Margot Käßmann: Mehr als Ja und Amen: Warum das Kirchenasyl Flüchtlinge rettet

Margot Käßmann: Warum das Kirchenasyl Flüchtlinge rettet

Margot Käßmann

Foto: Niels Starnick

Eine junge Frau aus dem Iran konvertiert in Deutschland zum Christentum. Religionsfreiheit ist ein fundamentales Recht in unserem Land – im Iran stehen auf die Abkehr vom Islam drastische Strafen.

Trotzdem soll sie abgeschoben werden nach Italien, da ist sie schließlich zuerst angekommen in Europa. Die deutsche Kirchengemeinde, in der sie getauft wurde, in der sie Freunde gefunden und auch ein Arbeitsangebot erhalten hat, nimmt sie auf, will sie vor Abschiebung schützen. Eine junge syrische Familie hat zu Hause alles verloren, aber sie soll zurück nach Bulgarien, dort ist sie schließlich angekommen in Europa, so will es das sogenannte „Dublin III Abkommen“.

In Bulgarien aber erleben Flüchtlinge Gefängnis, teils mit systematischem Nahrungs- und Flüssigkeitsentzug. Kirchengemeinden nehmen solche Menschen auf, weil sie es unwürdig finden, bedrohte Flüchtlinge jahrelang in Europa herumzuschicken. „Kirchenasyl“ wird das genannt.

Stopp, sagt jetzt Bundesinnenminister Thomas de Maizière. Er lehne das auch als Christ fundamental und prinzipiell ab.

Aber warum eigentlich? Es gibt sehr gute Erfahrungen mit dem sogenannten Kirchenasyl. Seit über dreißig Jahren schon haben die Kirchen dafür intern Regeln aufgestellt.

Beispielsweise: Es kann nur um „Fälle“ gehen, in denen die Bitte um Asyl berechtigt zu sein scheint. Und siehe da: In 90 Prozent der Fälle zeigt sich, dass die Zeit, die das Kirchenasyl gibt, tatsächlich Zeit zur Prüfung bringt und dass am Ende ein gesicherter Aufenthaltsstatus steht.

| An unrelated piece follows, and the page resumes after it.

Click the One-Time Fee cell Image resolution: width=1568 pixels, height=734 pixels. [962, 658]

Stopp, sagt der ehemalige Verteidigungsminister Franz Josef Jung. Es könne doch „kein gesondertes Kirchenrecht“ geben.

Nein, das fordern die Kirchen auch nicht. Die Praxis war stets, alle zuständigen Behörden zu informieren. Jetzt aber soll ein Kirchenasyl als „Untertauchen“ gewertet werden.

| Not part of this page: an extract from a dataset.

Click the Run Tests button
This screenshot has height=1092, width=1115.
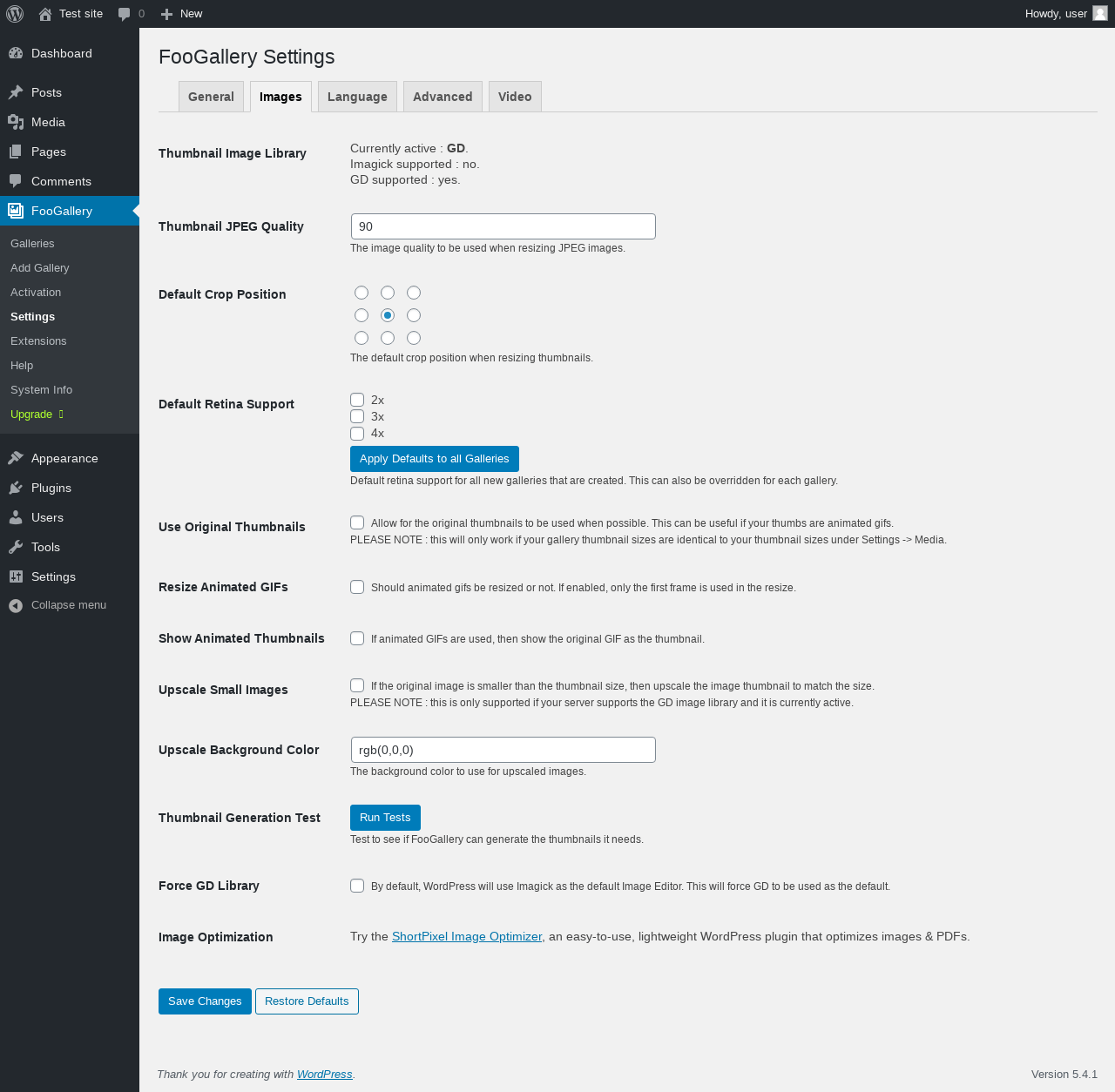(x=385, y=818)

Es wären dann nicht mehr sechs Monate, die ein Mensch in unserem Land gelebt haben muss, um ein faires Verfahren hier zu erhalten, sondern mindestens 18 Monate – wenn überhaupt. Aber es geht nicht um Untertauchen, sondern darum, ein Verfahren für Härtefälle zu ermöglichen. In der Regel gelingt das auch, die Erfahrungen sind sehr gut.

Warum empören sich Politiker über das Kirchenasyl?

Es handelt sich um sehr engagierte Gemeinden, die umsetzen wollen, was unsere Verfassung garantiert: Die Würde des Menschen ist unantastbar. Sie sehen heute diese Würde angetastet.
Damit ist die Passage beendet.